In May 2018, after an appropriation of $49,000 was approved by the town to re-seal the roof, contractors expressed concerns about the project and the ability to warranty the work while making an on-site inspection. A month later, the manufacturer deemed the re-sealing un-warranteeable due to uncertainty about the membrane and its structure, according to Ellis. At that point, the Capital Improvements Committee requested a roof estimate for the upper roof to provide a better understanding of the potential repairs needed and its cost.

“The vendor, Northeast Roof Consultants, recommended against re-sealing and presented expected costs of partial or full replacement,” Ellis said. “Total replacement was described as the most cost-effective and beneficial option and this approach was affirmed by the Montague CIC.” 

Town Hall annex roof

Another appropriation is being requested for the replacement of the Town Hall annex roof where the DPW grounds crew and equipment is housed, along with several garage bays used for cold storage.

Town Hall and its annex have three areas of flat roofing, all of which are at the first floor level. 

The request is for an appropriation of $165,000, which includes a 15 percent contingency, for repairing or replacing the Town Hall and Town Hall annex roofs.

According to Ellis, the annex and equipment room roofs were noted to be “in generally poor condition and in need of short term removal and replacement.”

There are issues with different elements of the annex roof, causing significant leaks.

“We’ve seen water get in – there’s no damage yet, but it is problematic,” Ellis said.

The equipment room roof has not leaked yet, but infiltration is viewed as an imminent threat.

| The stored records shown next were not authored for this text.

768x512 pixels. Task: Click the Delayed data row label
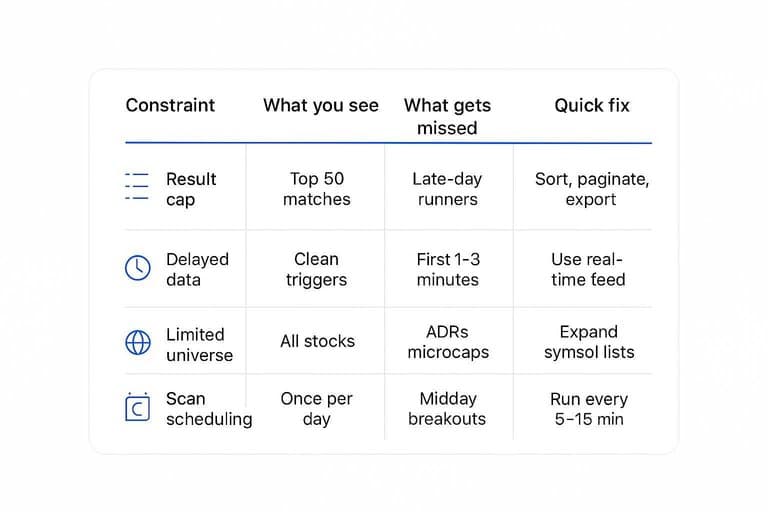click(197, 269)
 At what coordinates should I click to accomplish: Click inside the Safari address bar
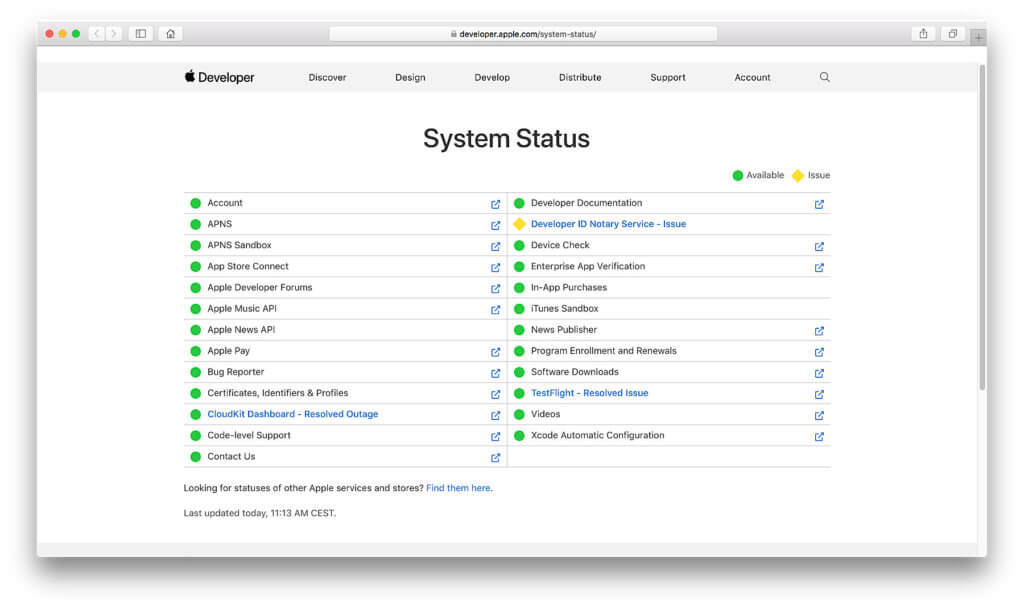tap(524, 32)
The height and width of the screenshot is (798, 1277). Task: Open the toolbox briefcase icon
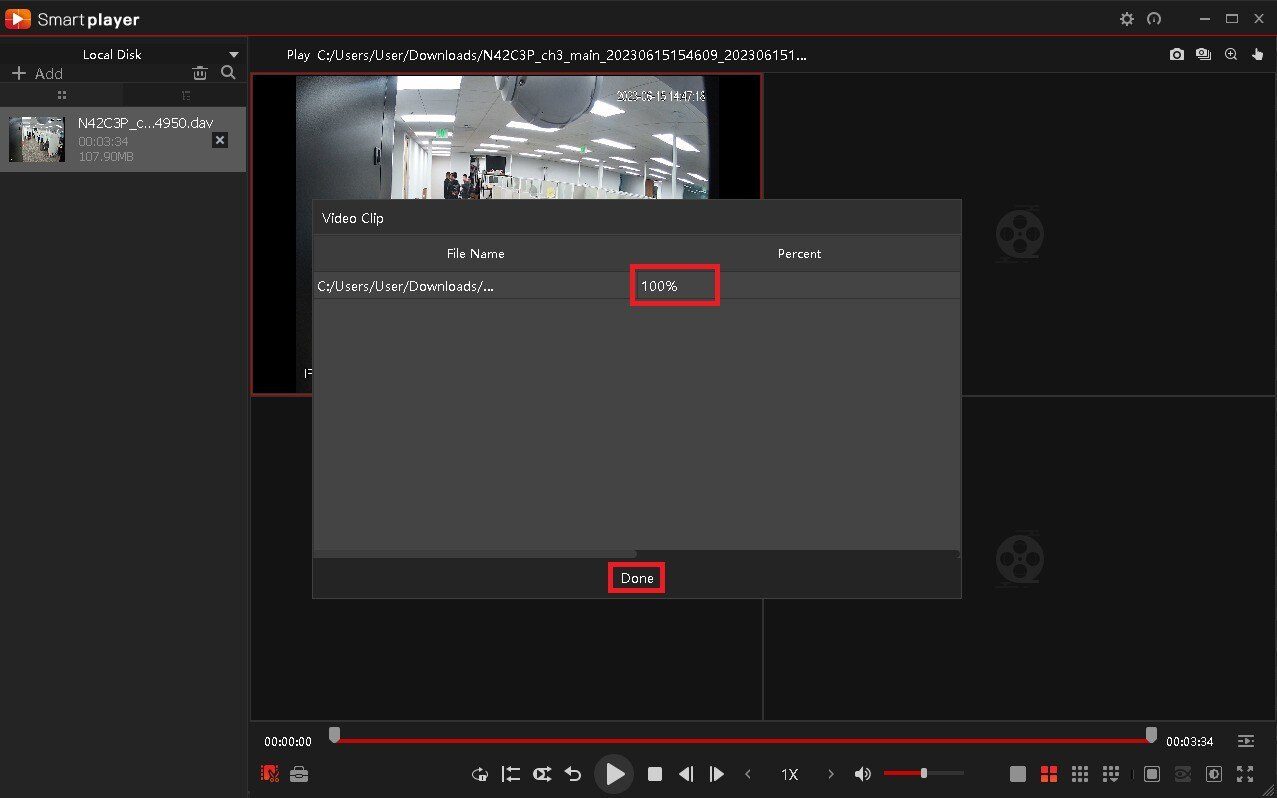tap(299, 774)
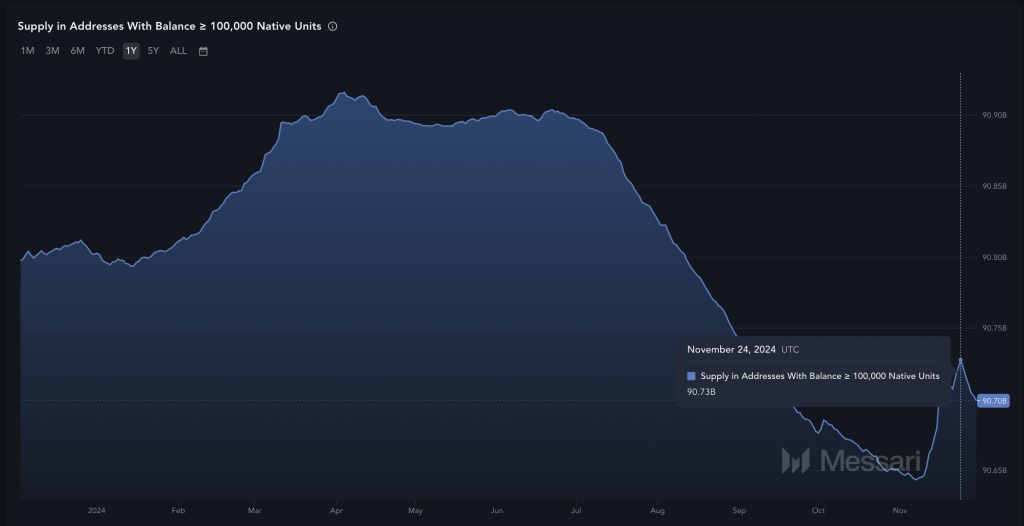Screen dimensions: 1024x526
Task: Switch chart to 6M range
Action: (78, 51)
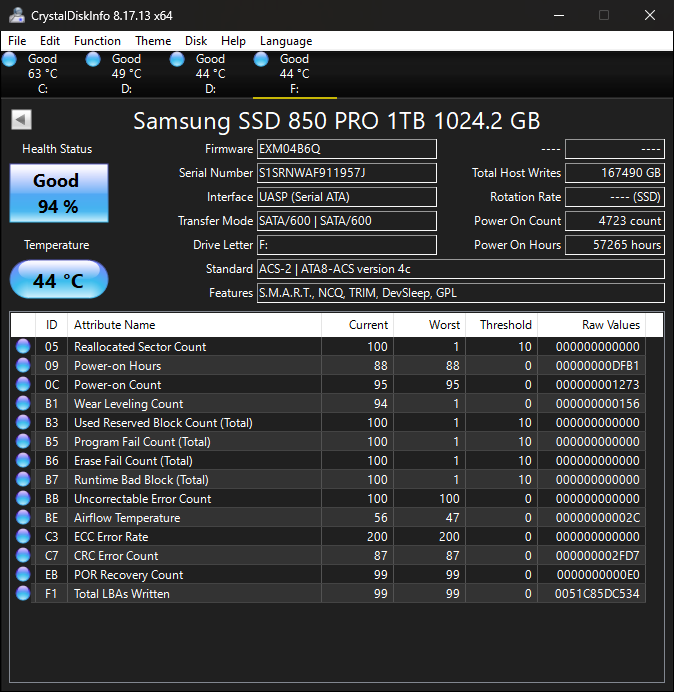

“The project will include removal of all roofing ballast, and existing roof and insulation down to its wooden deck. The new roof will feature a new membrane, flashing and insulation, including the area over what is currently cold storage, allowing flexibility in the re-use of this space when the DPW moves to its new headquarters in summer 2020,” according to Ellis.

The project will also include installation of walkway pads on areas of the rear entrance roof that are susceptible to falling ice and snow.

A 20-year warranty is anticipated, with the roof likely to outlive that warranty with proper maintenance.

“If approved, we will likely bid the (Shea Theater and Town Hall annex) projects  together, which the roof consultant thought may result in a 10 percent total discount potentially,” Ellis said. “Because of reduced mobilization costs if the projects are staged one after the other. The techniques and the specifications are going to be extremely similar.”

Zoning bylaws and map amendment

The last article on the warrant requests the voters adopt updated zoning bylaws.

For the past two years, the Planning Board throught the Town Planner, reviewed the zoning bylaws and proposed possible revisions, which the town will vote on.

“Zoning bylaws regulate the size of new building lots, the types of land uses and dictates how much space is required between buildings and property lines. It also regulates things like parking spaces and signage,” Town Planner Walter Ramsey said.

The aim of updating bylaws include protecting farmland, allowing diversification of the residential neighborhoods and others aligning with comprehensive plans made by the town. Updates from state laws and other amendments that reduce redundancies are also included.

Changes include removing single-use zones for churches and schools, unrestricted zones and easing restrictions on two-family and multi-family dwellings.

The Montague Plains Wildlife Management Area will be rezoned from industrial to agriculture-forestry, reflecting that the Plains are permanently protected from development, Ramsey said, adding, “Rezoning in existing residential areas served by municipal water and sewer (will be rezoned) from agriculture-forestry to residential.”

“We want the bylaws to be user-friendly,” Ramsey said. “So anyone can be able to pick it up and understand it.”